[START OF Reading passage]

Should you find the space and the opportunity, the ZR1 will take you to 205mph, having passed 60mph in 3.4 seconds, 100mph in 7.0 and 186mph (300kph) in 32.6. There’s something of a Mercedes SLR McLaren about the way it does this, except that you’ll enjoy the build-up to it much more in the ZR1. Accurate, credibly weighted steering, a surprisingly slick-shifting manual transmission (by Tremec) and standard-fit Brembo carbon-ceramic brakes of proper feel and featherability are mainly why.
So this fastest-ever Corvette is also the best-mannered, best-riding and most civilised, but is it really worth over twice the cost of a regular Vette? That car has 430bhp, is claimed to pass 60mph in 4.1sec and level out at 190mph, which you’d think is probably musclepower enough. However, there’s the other ultimate to be explored, the one that the Bob Lutz-Ring is planned to reveal.
That’s the informal name for the new high-speed handling circuit at General Motors’ Milford Proving Ground, a short way out of Detroit. It contains several of the Corvette engineers’ favourite chassis-stretching racetrack bends, plus a re-make of the Nürburgring’s Karussell. With its sweeps, blind crests and heart-in-mouth tests of a driver’s 3D memory, the Lutz-Ring really is its German inspiration in pocket-size form.

[END OF Reading passage]
[START OF Provided data]

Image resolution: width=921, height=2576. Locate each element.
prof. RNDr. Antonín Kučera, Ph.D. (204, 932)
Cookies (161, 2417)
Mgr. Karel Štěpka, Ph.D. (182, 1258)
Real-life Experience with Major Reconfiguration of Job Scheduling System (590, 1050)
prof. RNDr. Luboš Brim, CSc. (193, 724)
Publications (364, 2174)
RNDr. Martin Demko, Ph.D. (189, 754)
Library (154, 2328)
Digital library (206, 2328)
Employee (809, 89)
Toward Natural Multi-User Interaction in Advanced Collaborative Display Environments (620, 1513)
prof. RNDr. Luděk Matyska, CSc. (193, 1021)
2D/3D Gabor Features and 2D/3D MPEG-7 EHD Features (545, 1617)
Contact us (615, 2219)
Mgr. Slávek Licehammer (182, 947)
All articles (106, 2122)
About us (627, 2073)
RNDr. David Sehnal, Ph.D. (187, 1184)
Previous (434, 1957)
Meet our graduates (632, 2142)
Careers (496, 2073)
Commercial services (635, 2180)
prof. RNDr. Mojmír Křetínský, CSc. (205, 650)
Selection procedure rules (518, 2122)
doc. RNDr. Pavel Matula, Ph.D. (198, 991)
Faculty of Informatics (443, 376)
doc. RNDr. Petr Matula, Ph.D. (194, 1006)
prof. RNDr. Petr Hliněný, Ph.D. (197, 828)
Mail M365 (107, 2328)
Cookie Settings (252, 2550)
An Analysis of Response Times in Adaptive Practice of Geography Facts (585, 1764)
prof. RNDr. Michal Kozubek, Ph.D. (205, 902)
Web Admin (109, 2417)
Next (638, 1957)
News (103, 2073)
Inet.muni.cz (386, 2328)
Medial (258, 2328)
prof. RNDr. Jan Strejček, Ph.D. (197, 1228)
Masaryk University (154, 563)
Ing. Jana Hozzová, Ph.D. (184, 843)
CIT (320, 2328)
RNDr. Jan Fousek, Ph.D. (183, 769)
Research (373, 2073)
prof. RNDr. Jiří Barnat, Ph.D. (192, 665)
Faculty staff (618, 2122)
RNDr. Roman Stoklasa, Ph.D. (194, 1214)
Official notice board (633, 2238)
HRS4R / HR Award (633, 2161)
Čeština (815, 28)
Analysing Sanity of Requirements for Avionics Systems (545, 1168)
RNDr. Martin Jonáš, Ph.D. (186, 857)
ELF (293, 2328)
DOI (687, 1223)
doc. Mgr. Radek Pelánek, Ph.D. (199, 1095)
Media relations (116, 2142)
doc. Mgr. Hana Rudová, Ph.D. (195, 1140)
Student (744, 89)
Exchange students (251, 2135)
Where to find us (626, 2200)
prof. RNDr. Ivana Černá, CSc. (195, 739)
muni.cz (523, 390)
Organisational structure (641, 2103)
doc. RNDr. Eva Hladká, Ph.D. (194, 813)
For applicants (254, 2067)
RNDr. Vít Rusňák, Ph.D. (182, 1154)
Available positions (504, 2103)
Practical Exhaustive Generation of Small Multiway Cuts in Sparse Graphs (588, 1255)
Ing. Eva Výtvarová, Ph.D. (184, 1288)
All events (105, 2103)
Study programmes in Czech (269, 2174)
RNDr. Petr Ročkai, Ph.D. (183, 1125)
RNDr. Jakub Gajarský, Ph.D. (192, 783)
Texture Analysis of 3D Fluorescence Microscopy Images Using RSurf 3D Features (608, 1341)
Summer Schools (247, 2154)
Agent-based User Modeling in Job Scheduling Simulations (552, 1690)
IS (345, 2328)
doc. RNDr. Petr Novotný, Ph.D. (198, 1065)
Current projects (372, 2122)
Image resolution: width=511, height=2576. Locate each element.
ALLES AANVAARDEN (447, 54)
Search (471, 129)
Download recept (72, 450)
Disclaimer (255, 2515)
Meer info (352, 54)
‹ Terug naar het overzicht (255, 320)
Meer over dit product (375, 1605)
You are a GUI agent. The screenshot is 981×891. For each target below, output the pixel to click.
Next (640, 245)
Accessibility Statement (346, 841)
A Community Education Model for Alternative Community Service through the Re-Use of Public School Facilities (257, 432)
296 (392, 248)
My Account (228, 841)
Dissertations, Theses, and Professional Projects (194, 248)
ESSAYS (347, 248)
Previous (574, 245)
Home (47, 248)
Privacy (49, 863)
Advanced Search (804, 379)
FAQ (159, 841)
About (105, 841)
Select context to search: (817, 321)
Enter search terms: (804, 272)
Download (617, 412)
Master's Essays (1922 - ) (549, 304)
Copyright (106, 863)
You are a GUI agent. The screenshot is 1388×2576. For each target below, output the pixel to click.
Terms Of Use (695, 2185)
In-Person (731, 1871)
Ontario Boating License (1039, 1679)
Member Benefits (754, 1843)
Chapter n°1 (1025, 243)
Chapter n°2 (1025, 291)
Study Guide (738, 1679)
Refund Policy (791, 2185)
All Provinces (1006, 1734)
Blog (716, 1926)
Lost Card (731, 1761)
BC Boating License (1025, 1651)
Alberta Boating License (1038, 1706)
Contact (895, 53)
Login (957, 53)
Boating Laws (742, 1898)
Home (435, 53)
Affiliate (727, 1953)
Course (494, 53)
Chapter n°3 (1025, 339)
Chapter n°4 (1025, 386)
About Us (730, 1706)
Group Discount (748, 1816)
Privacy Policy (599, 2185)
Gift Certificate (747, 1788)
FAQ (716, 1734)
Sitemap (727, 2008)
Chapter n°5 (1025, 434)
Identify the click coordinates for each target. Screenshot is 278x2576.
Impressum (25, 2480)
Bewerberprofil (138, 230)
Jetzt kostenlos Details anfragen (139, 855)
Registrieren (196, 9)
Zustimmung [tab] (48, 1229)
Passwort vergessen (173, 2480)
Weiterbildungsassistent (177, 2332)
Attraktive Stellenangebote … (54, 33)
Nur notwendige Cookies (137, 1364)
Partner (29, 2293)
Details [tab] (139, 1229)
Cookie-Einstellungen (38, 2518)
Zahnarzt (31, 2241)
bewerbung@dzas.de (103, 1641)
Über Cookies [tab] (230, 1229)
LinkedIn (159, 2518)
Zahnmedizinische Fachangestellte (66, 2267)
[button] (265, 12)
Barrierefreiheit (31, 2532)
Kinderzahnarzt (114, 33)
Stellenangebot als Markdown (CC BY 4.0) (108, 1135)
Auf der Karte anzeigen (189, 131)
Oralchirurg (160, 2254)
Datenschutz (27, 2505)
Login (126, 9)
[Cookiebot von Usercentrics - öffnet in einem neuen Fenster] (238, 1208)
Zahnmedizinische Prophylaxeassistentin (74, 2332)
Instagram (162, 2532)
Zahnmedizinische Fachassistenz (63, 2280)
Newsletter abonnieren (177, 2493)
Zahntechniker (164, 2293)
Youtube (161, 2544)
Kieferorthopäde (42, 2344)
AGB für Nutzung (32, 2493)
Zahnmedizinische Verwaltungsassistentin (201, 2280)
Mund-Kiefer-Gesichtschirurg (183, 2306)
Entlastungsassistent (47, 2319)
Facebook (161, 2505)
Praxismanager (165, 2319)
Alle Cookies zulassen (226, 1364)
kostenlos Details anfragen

[END OF Provided data]

Your task: Carry on with the Corvette ZR1 road test from where it stops.

Answer:
Suspension is set to Sport, obviously. Traction and stability systems are set to ‘competitive mode’, allowing quite a lot of slither while keeping a loose safety net for the benefit of GM’s insurance. Brave pills are swallowed.
They’re not working yet. The first lap reveals the ZR1 to be far too much car for such a tight and tortuous track. How can I form any meaningful assessment when it’s all I can do to keep the Corvette on the asphalt while trying to memorise the snaking route? Lap two, and some of the braking gives way to mere lift-offs as speed and confidence rise. The car shrinks and the track grows.
A few laps later, it’s making sense. The lap begins with a fast drop to a long, tightening right-hander, requiring two separate brake-and-turn sequences before powering, still turning, up a hill towards a crest. This, I soon learn, is where the grip from the bespoke Michelin Pilot Sport 2 tyres is the most extraordinary.
There always seems to be more grip – at the front anyway. Even when you expect it to finally understeer because you’ve just asked for an impossible turning effort, the steering still bites and the front wheels find more purchase. As confidence grows you can lean amazingly hard on the Corvette, then as maximum g-force seems to approach you can apply more power and feel the tail drift out for a final flourish before the next twist.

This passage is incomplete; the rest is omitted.